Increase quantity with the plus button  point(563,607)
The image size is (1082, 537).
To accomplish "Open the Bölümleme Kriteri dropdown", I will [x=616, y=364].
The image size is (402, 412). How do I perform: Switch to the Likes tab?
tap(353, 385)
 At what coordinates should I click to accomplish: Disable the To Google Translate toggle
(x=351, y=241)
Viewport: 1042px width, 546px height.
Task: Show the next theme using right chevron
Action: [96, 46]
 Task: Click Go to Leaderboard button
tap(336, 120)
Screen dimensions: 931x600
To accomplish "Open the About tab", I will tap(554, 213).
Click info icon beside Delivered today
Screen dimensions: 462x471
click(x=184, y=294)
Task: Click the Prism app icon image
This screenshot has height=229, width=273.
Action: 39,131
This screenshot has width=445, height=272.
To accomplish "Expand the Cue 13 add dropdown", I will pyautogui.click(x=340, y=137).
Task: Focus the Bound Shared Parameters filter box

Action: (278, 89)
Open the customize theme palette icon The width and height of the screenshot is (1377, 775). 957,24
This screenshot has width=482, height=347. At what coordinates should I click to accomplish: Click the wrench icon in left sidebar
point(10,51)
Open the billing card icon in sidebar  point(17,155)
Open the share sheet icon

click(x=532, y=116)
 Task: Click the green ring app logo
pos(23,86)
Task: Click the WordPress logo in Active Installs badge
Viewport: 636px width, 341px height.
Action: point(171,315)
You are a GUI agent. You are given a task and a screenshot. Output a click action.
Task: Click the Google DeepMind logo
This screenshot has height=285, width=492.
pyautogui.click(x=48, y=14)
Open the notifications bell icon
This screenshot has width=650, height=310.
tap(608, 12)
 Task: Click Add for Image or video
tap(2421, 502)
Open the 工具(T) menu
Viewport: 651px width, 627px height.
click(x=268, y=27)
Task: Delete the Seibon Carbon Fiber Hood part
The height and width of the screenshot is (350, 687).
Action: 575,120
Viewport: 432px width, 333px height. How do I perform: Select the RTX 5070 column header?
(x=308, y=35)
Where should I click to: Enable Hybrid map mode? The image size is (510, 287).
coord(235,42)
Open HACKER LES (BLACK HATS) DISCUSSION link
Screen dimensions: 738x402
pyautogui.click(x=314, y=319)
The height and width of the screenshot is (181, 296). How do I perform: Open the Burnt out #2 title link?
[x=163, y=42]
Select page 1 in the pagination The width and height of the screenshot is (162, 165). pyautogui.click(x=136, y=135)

:: Exercise aim ::
Reproduce the records verbatim between the lines holding "Screen dimensions: 931x600" and "tap(608, 12)", inclusive.

:: Answer to the exercise ::
Screen dimensions: 931x600
To accomplish "Open the About tab", I will tap(554, 213).
Click info icon beside Delivered today
Screen dimensions: 462x471
click(x=184, y=294)
Task: Click the Prism app icon image
This screenshot has height=229, width=273.
Action: 39,131
This screenshot has width=445, height=272.
To accomplish "Expand the Cue 13 add dropdown", I will pyautogui.click(x=340, y=137).
Task: Focus the Bound Shared Parameters filter box

Action: (278, 89)
Open the customize theme palette icon The width and height of the screenshot is (1377, 775). 957,24
This screenshot has width=482, height=347. At what coordinates should I click to accomplish: Click the wrench icon in left sidebar
point(10,51)
Open the billing card icon in sidebar  point(17,155)
Open the share sheet icon

click(x=532, y=116)
 Task: Click the green ring app logo
pos(23,86)
Task: Click the WordPress logo in Active Installs badge
Viewport: 636px width, 341px height.
Action: point(171,315)
You are a GUI agent. You are given a task and a screenshot. Output a click action.
Task: Click the Google DeepMind logo
This screenshot has height=285, width=492.
pyautogui.click(x=48, y=14)
Open the notifications bell icon
This screenshot has width=650, height=310.
tap(608, 12)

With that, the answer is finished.